DIRECTIONS: Among the entries that follow, find every line with the word "Toko" and copy it.

[[ RECORDED INFORMATION, beginning ]]

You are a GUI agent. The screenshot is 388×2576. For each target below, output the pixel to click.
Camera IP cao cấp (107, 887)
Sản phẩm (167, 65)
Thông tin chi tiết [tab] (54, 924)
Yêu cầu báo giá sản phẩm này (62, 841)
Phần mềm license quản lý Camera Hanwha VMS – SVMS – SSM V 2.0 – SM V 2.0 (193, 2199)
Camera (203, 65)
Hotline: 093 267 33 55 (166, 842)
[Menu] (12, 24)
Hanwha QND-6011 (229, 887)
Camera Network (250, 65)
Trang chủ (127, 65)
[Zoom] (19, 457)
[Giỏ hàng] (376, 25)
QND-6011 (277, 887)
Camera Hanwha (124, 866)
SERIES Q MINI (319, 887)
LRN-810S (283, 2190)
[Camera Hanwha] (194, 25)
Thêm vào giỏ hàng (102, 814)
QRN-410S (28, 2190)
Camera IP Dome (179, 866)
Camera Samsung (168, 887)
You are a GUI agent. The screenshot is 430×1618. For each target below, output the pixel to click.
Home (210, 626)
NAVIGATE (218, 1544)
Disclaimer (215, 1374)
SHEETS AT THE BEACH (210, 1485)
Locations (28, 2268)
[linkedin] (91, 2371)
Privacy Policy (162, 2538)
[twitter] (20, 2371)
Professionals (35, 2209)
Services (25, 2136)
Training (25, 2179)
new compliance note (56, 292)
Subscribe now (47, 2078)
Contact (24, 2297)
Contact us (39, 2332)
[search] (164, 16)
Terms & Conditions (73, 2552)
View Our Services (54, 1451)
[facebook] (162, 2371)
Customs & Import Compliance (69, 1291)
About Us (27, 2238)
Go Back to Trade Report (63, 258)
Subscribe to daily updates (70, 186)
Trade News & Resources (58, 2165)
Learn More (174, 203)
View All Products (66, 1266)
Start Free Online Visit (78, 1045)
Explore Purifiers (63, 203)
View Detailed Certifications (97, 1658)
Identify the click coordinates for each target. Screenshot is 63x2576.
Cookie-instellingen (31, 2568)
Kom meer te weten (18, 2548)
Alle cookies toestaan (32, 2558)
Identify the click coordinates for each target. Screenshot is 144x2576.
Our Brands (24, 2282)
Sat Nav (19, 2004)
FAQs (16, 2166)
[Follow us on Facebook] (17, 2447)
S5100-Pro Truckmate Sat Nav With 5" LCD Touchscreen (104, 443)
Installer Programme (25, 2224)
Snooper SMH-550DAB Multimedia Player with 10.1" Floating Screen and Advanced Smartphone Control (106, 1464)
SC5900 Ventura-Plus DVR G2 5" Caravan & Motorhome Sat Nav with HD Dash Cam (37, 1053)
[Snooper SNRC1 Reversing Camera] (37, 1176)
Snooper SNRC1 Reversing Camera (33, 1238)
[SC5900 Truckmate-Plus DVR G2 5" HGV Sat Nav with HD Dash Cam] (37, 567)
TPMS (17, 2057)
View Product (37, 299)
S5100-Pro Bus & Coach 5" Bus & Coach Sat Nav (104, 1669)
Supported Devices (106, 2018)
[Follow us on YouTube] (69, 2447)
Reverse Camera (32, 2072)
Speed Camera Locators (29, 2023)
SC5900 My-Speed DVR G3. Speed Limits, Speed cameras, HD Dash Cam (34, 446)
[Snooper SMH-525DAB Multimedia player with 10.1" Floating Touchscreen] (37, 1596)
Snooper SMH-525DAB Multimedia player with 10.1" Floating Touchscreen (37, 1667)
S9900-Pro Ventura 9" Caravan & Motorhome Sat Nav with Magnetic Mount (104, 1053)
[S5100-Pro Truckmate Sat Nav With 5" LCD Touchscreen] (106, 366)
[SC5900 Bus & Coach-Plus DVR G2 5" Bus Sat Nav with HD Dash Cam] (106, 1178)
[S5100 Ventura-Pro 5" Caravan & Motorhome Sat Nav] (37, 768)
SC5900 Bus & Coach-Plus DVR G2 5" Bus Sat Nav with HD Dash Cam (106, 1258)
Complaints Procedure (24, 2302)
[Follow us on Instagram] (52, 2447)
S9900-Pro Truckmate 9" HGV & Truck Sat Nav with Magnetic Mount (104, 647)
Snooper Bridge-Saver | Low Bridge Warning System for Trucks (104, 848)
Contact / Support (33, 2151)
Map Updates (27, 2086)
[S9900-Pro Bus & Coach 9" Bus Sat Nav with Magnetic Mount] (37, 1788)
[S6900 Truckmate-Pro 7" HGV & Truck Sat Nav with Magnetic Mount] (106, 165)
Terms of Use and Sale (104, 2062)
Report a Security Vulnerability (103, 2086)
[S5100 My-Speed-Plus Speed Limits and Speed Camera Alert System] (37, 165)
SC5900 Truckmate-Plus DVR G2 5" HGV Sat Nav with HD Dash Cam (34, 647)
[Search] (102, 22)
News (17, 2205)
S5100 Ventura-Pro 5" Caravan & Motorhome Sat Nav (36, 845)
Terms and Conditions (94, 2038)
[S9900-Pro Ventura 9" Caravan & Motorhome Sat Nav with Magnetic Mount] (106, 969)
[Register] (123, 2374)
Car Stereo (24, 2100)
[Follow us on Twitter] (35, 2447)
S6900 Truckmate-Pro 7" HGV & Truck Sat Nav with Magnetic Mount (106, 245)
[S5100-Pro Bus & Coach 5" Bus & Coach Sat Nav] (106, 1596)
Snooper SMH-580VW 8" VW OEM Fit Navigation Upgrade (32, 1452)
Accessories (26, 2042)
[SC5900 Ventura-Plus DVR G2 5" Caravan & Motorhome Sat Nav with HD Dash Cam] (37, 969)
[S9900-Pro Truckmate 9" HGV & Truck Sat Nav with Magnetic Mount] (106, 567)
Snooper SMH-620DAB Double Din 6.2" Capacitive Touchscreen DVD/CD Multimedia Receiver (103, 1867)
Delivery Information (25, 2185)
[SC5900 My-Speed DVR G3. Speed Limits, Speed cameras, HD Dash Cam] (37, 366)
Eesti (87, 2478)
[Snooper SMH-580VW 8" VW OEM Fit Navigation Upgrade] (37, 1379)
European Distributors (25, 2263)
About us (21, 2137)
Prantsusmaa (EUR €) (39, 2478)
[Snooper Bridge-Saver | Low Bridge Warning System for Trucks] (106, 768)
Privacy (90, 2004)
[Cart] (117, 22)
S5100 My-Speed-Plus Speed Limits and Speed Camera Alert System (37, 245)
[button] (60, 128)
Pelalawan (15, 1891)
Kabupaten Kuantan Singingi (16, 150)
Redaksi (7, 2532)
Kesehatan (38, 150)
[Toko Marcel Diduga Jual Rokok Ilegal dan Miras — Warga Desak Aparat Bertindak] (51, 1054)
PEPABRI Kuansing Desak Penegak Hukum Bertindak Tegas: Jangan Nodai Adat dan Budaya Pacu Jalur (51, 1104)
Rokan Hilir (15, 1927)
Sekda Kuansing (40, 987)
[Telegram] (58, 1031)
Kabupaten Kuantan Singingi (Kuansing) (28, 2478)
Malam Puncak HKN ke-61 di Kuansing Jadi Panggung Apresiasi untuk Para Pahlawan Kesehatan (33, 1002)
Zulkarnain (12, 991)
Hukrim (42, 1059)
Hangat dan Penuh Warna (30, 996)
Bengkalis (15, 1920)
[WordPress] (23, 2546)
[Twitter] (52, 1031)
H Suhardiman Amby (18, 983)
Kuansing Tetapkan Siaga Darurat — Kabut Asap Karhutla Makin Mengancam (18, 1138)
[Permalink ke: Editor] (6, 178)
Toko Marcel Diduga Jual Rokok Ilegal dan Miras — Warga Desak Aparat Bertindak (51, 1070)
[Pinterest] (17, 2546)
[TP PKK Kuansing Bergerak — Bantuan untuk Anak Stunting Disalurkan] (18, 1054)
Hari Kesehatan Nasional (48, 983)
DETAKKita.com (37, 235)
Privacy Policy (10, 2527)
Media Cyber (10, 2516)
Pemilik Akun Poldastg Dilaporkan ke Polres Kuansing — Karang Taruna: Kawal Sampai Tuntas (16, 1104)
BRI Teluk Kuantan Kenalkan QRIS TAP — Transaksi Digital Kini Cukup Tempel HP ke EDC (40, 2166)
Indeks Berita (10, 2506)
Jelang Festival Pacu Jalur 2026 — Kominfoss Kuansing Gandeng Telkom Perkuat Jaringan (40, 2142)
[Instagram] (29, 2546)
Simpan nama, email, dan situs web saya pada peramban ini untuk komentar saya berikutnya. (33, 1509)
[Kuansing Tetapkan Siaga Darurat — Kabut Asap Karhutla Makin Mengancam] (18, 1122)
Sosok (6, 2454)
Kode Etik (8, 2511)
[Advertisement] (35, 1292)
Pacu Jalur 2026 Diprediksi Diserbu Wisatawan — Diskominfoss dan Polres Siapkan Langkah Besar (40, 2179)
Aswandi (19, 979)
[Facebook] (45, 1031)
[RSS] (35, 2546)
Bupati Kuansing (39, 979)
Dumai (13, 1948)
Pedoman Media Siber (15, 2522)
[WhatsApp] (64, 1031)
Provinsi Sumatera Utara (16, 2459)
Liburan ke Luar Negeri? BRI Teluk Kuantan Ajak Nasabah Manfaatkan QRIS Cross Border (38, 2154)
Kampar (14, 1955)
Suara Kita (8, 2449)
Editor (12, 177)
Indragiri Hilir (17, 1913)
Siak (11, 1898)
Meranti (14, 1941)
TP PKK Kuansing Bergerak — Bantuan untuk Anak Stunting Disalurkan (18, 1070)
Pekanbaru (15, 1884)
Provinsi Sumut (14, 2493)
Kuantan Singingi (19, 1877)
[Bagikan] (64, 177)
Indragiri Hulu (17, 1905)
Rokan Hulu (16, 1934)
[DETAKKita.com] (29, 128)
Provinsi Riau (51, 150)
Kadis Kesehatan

[[ RECORDED INFORMATION, end ]]

TASK ANSWER:
[Toko Marcel Diduga Jual Rokok Ilegal dan Miras — Warga Desak Aparat Bertindak] (51, 1054)
Toko Marcel Diduga Jual Rokok Ilegal dan Miras — Warga Desak Aparat Bertindak (51, 1070)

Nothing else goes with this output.